** start of EXTRACT TO READ **
Figure 1: Comparison of Unha-2 (2009) and Unha-3 (2012) Flight Paths
The Unha-3 launch took place on Friday, April 13, 2012 at 7:39 am Korean Standard Time (KST) (Thursday at 6:39 pm EDT) and failed shortly thereafter, with the rocket splashing down after traveling less than 400 km.
What May Have Happened
The engines of the first two stages of this rocket burn for about two minutes each, so knowing the exact time at which the failure occurred can help us understand which stages were involved and may give clues as to the cause. As of now, this information has not been released. As an alternative, we can try to glean this information from the reported splashdown zones.
From reports in the past three weeks, the two most credible splashdown locations are these:
A. In a statement shortly following the launch, an official US report gave the splashdown point as 165 km west of Seoul. In particular, North American Aerospace Defense Command (NORAD) and US Northern Command stated that: “Initial indications are that the first stage of the missile fell into the sea 165 km west of Seoul, South Korea. The remaining stages were assessed to have failed and no debris fell on land. At no time were the missile or the resultant debris a threat.” This location would be roughly 300 km from the launch site.
B. However, South Korean reports have said that the splashdown occurred 200 km west of the South Korean city of Gunsan. This location would be about 400 km from the launch site and just short of the intended splashdown zone for the first stage announced by North Korea before the launch.
Based on these two locations, we can conclude several things:
- Several media have reported that sensors had detected an abnormal “flare” around the rocket at 81 seconds after launch. However, whatever happened at that point, which is unclear from the information publicly available, the rocket must have continued accelerating well past that point. If the engines had stopped at 81 seconds, then the debris would have fallen very close to the launch site—within 100 km—and therefore well short of either points A or B.
- If the stages fell at point A, that is consistent with the first stage burning roughly as intended for about 104 seconds. In this case, the failure would have occurred during the operation of the first stage and before staging took place. If it failed at that point, all three stages would have fallen into the Yellow Sea about 300 km from the launch site after reaching a maximum altitude of about 120 km, as some reports have stated. Atmospheric forces as the rocket fell would have broken it into pieces.
** end of EXTRACT TO READ **
** start of GIVEN RECORDS **
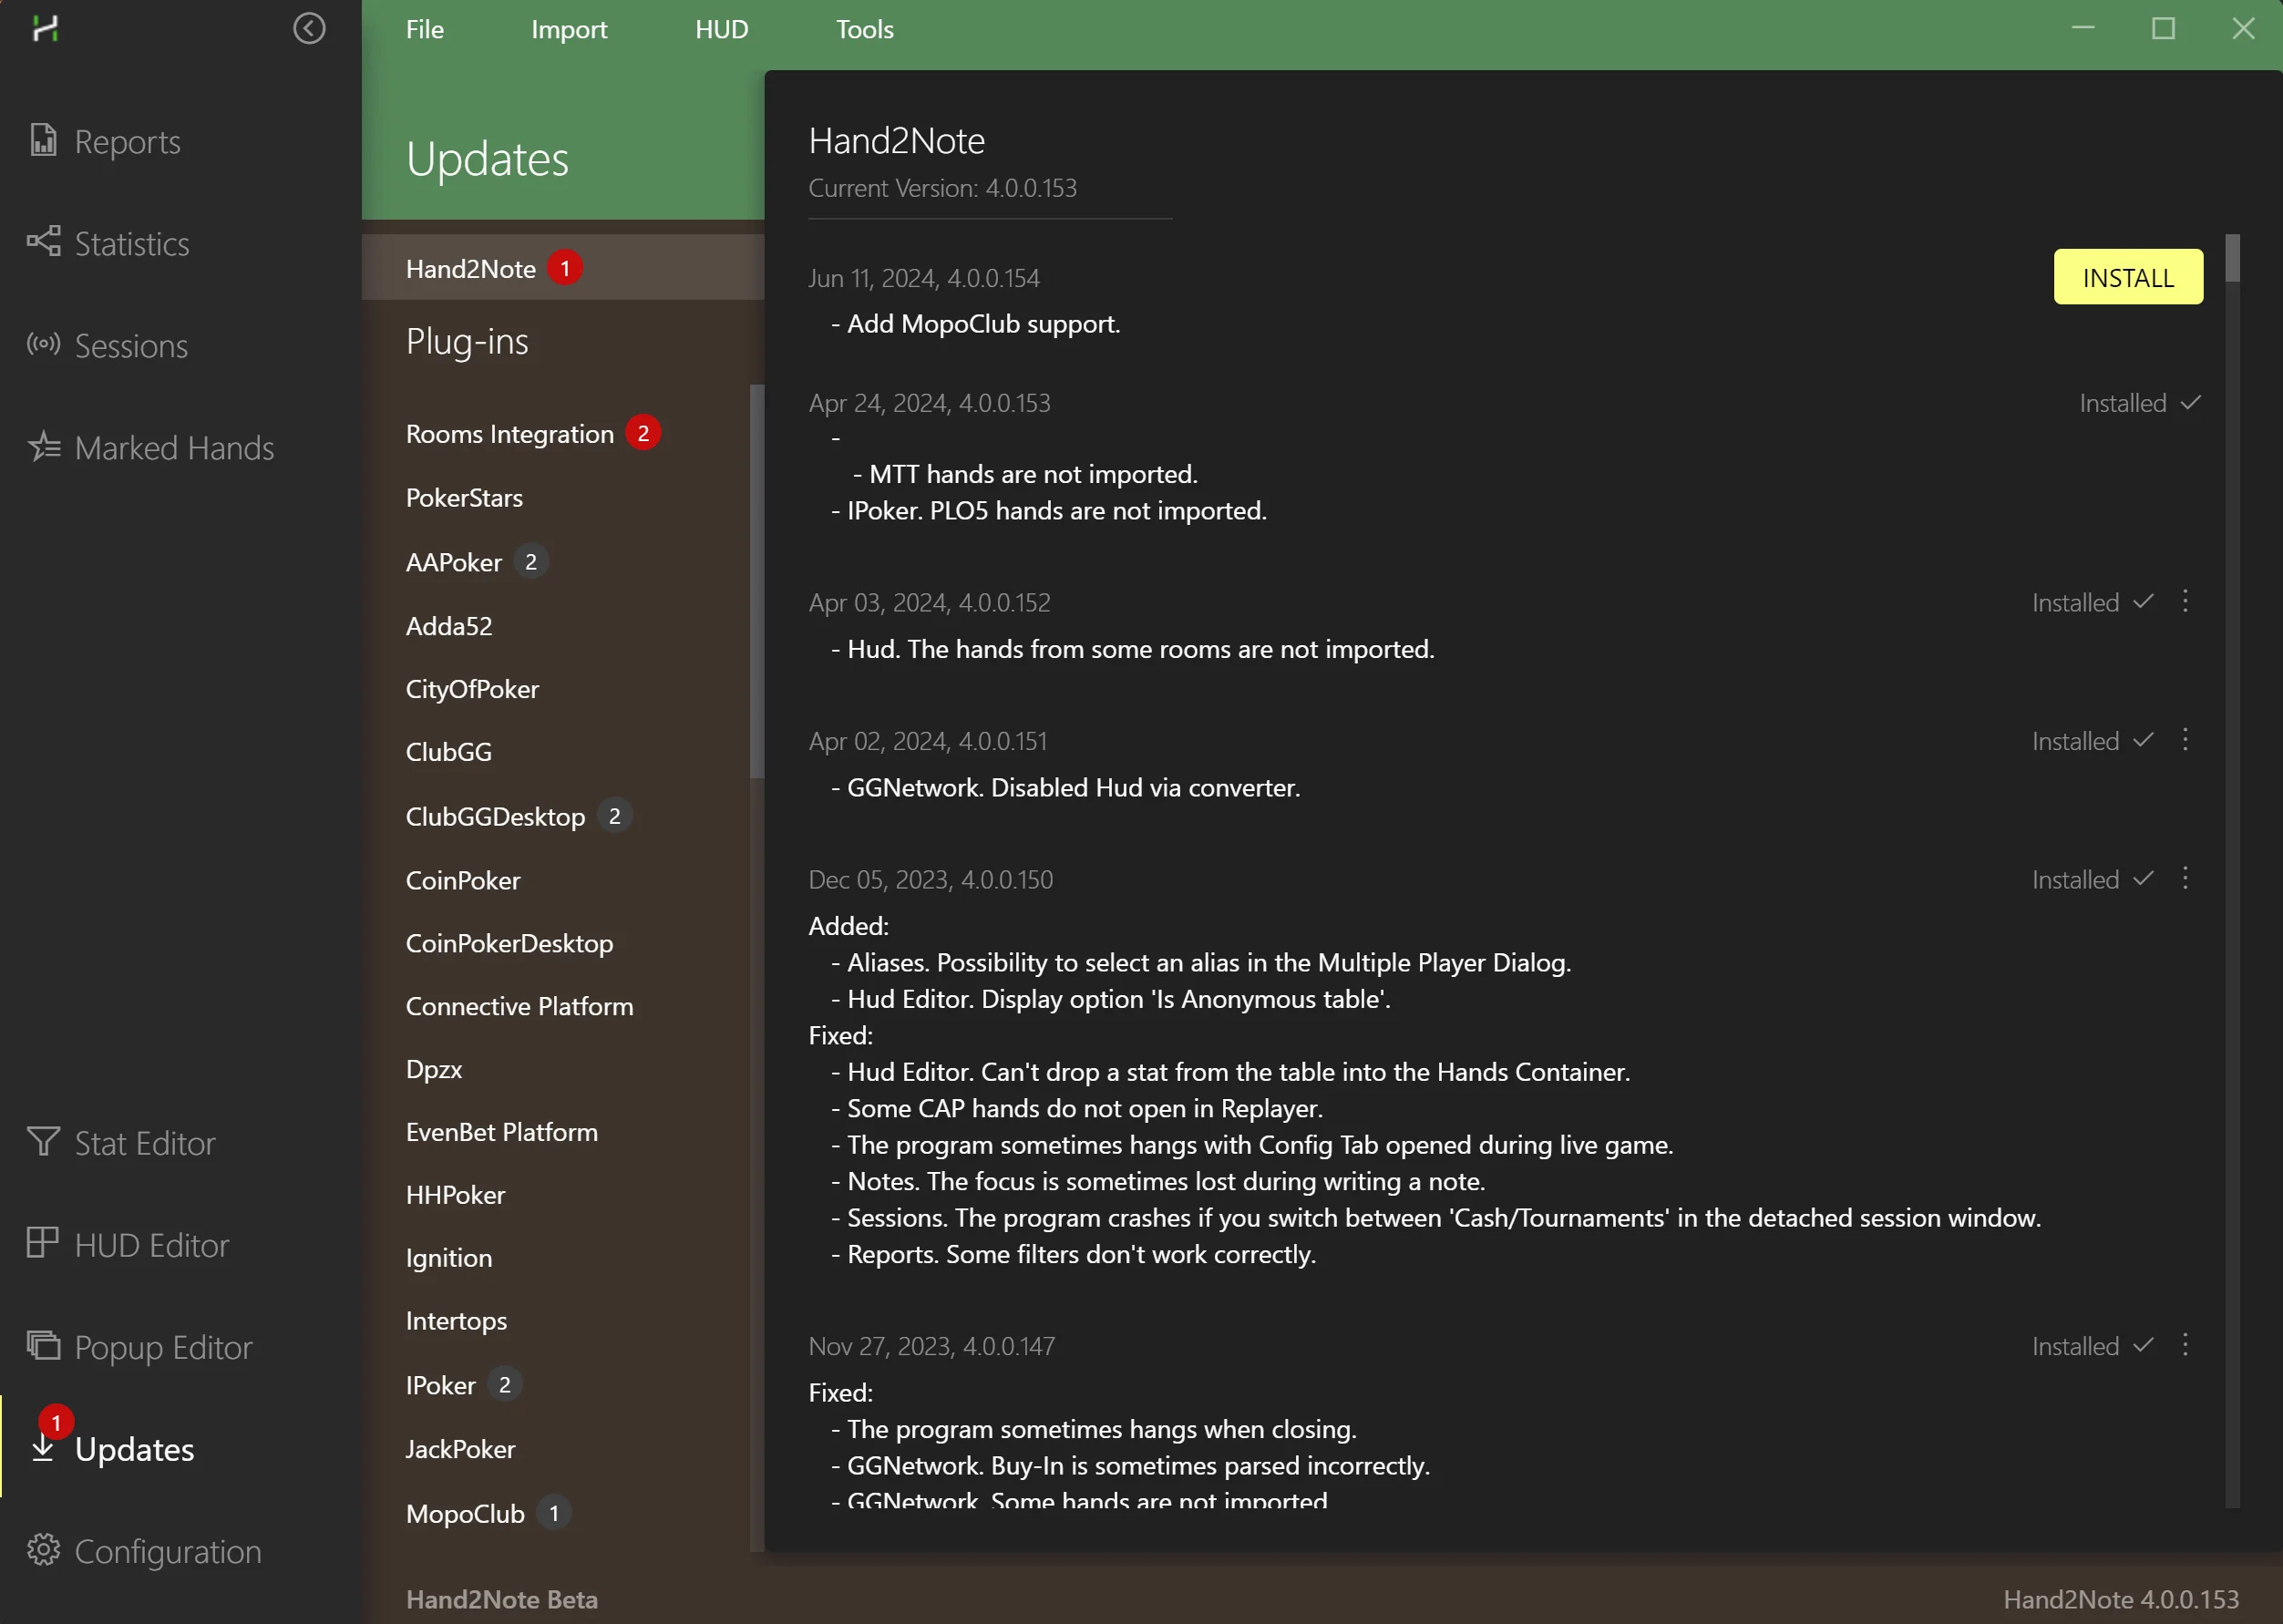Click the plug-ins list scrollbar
** end of GIVEN RECORDS **
** start of GIVEN RECORDS **
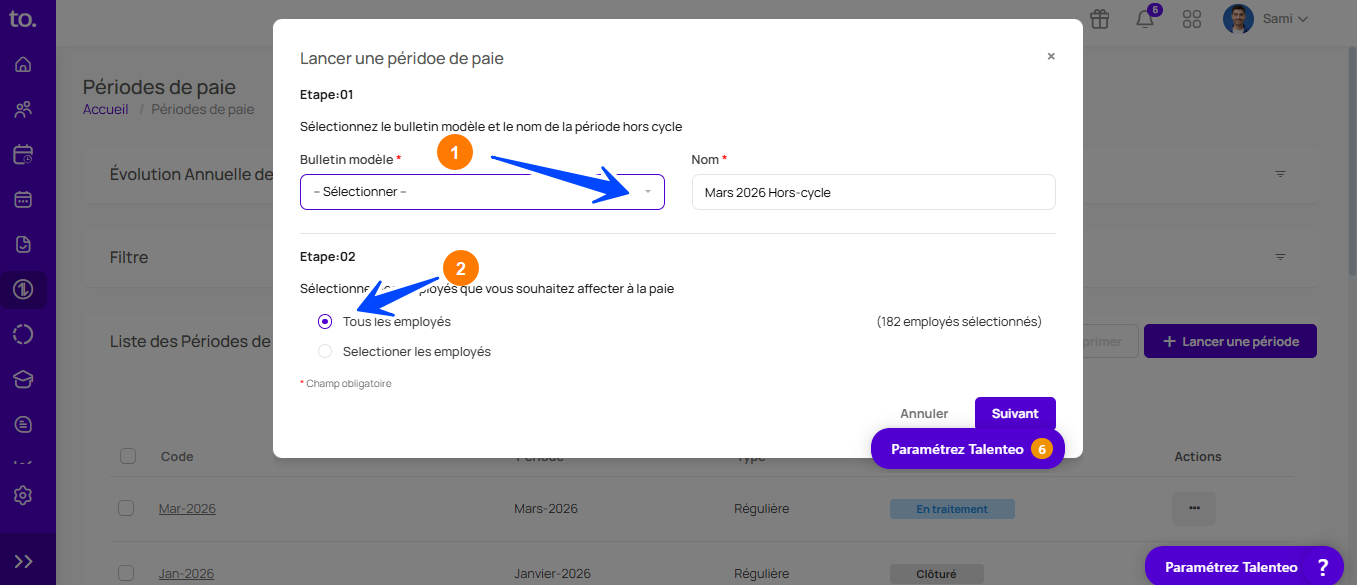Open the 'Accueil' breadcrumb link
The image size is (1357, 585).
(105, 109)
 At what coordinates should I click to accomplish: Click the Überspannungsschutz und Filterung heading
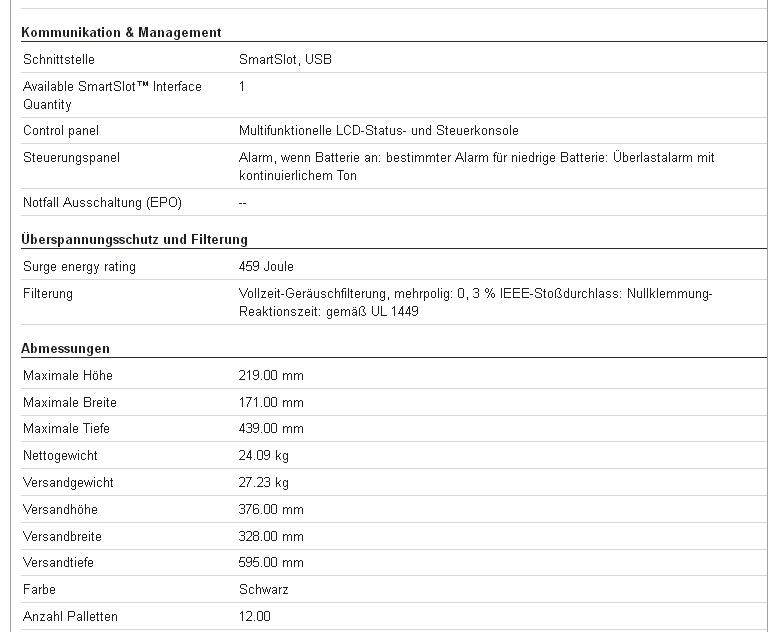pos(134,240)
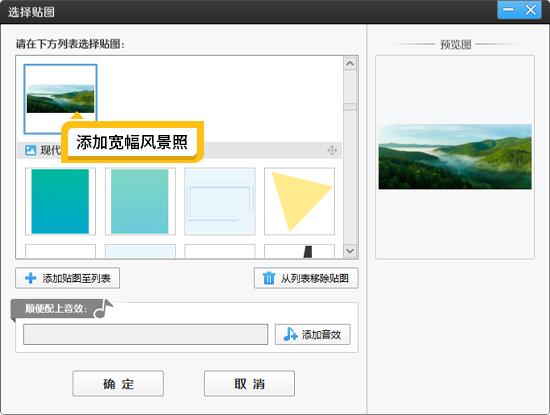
** end of GIVEN RECORDS **
> PROBLEMS:
1. In the Unha-3 launch text, roughly how far from the launch site would point A be?
2. Echo the part of the Unha-3 launch text that opens with the words containing "- If the stages" and closes with "it into pieces.".
The rows above were drawn from a separate source unrelated to the text.

> OUTPUTS BY TASK:
1. Roughly 300 km.

2.
- If the stages fell at point A, that is consistent with the first stage burning roughly as intended for about 104 seconds. In this case, the failure would have occurred during the operation of the first stage and before staging took place. If it failed at that point, all three stages would have fallen into the Yellow Sea about 300 km from the launch site after reaching a maximum altitude of about 120 km, as some reports have stated. Atmospheric forces as the rocket fell would have broken it into pieces.